Fouad Ahmad Assadi of Spain’s ruling party arrived for conference in Ramallah, turned back at Ben Gurion Airport due to unspecified ‘security reasons’

Stuart Winer is a breaking news editor at The Times of Israel.

Illustrative: People standing in line to go through passport control at Ben Gurion International Airport in Israel. (Yossi Zamir/Flash90)
Illustrative: People standing in line to go through passport control at Ben Gurion International Airport in Israel. (Yossi Zamir/Flash90)

A member of Spain’s ruling political party who is descended from Palestinian refugees was barred from entering Israel earlier this week because he was deemed a threat to national security.

Lebanese-born Fouad Ahmad Assadi arrived in Israel to participate in the annual conference of Socialist International, being held in Tel Aviv and Ramallah, but was stopped at Ben Gurion Airport and sent back to Spain, Haaretz reported Tuesday.

The Shin Bet security service said Assadi’s entry was blocked for “security reasons,” but did not specify its concerns.

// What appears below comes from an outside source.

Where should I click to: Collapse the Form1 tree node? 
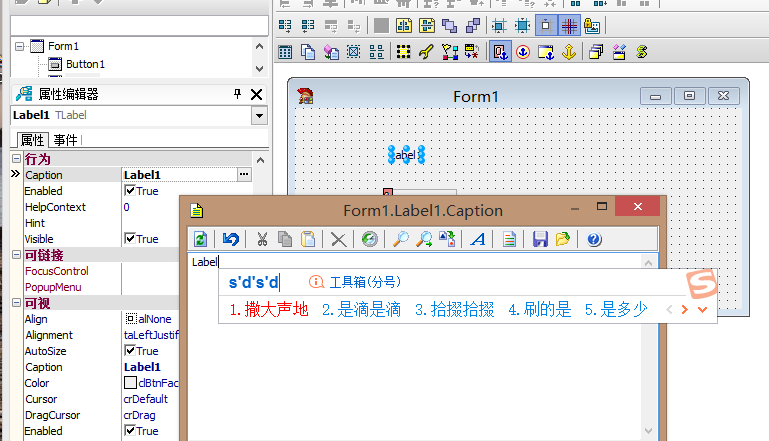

Assadi, a member of Spain’s Socialist Party, arrived on Sunday evening and was immediately questioned by security officials who told him that he could not proceed any further.

In a statement to Haaretz, the Shin Bet said that Assadi, whose parents are Palestinian refugees, has been denied entry to Israel in the past.

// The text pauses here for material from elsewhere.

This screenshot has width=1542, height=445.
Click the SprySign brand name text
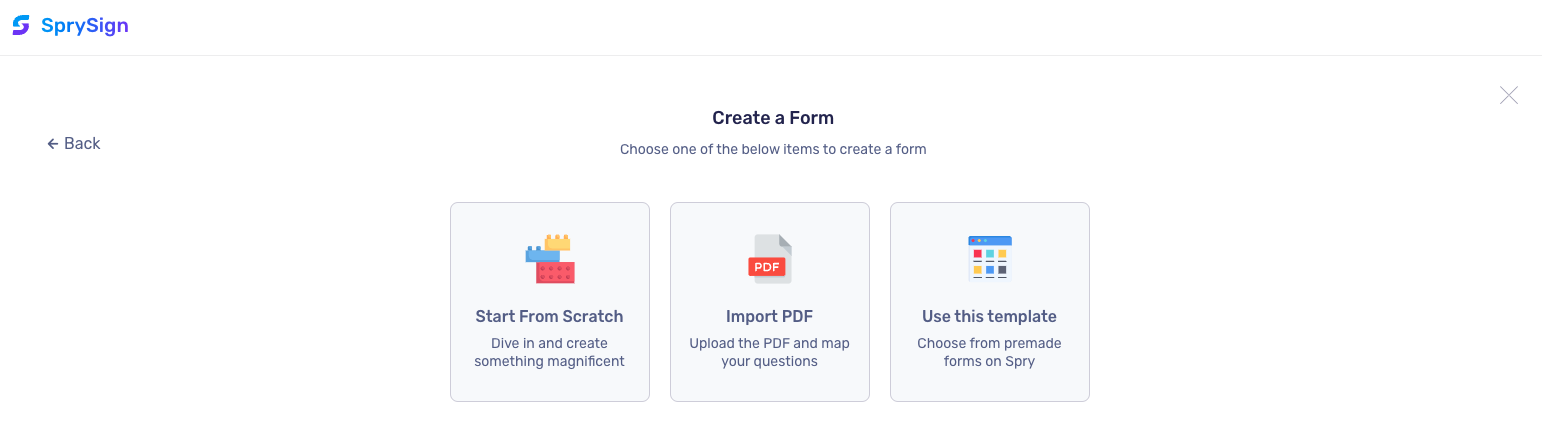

“Mr. Fouad’s entry to Israel was prevented in the past and now as well for security reasons,” the agency said. “Upon his arrival in Israel, Mr. Fouad was questioned by security authorities and, as was explained to him, his entry was prevented due to concerns that his stay in Israel could be a danger to national security.”

Assadi told the paper that he has lived in Spain for 40 years and has visited Israel many times. He suggested he was blocked because he has visited relatives in Syria, where he also has business interests. Assadi said he believes in peace and supports the two-state solution to end the Israeli-Palestinian conflict but following his experience in Israel, “it seems nobody there wants to.”

The Shin Bet statement did not explain why Fouad is considered a security threat. Conference participants from Albania and Kosovo told Haaretz that they too were questioned at the airport but eventually permitted to enter the country and attend the event.

Some 100 people from 25 countries attended the SI conference. On Tuesday Israeli representatives from the left-wing Meretz party including MK Tamar Zandberg and former MKs Mossi Raz, Colette Avital and Avshalom Vilan attended the Ramallah conference. The Israeli delegation met with Palestinian Authority President Mahmoud Abbas and Prime Minister Mohammad Shtayyeh.

In 2017 Israel passed a controversial law that allows the interior minister to deport or deny entry to supporters of the Boycott, Divestment, and Sanctions movement against the country.

Spanish boycott activist Ana Sanchez Mera of the BDS National Committee was refused entry into Israel in 2018 on the instructions of Interior Minister Aryeh Deri, following a recommendation from Strategic Affairs Minister Gilad Erdan, who is responsible for countering boycott campaigns.

The controversial law has also been applied in several other cases including against pro-Palestinian activist Ariel Gold, a Jewish American who was denied entry in 2018.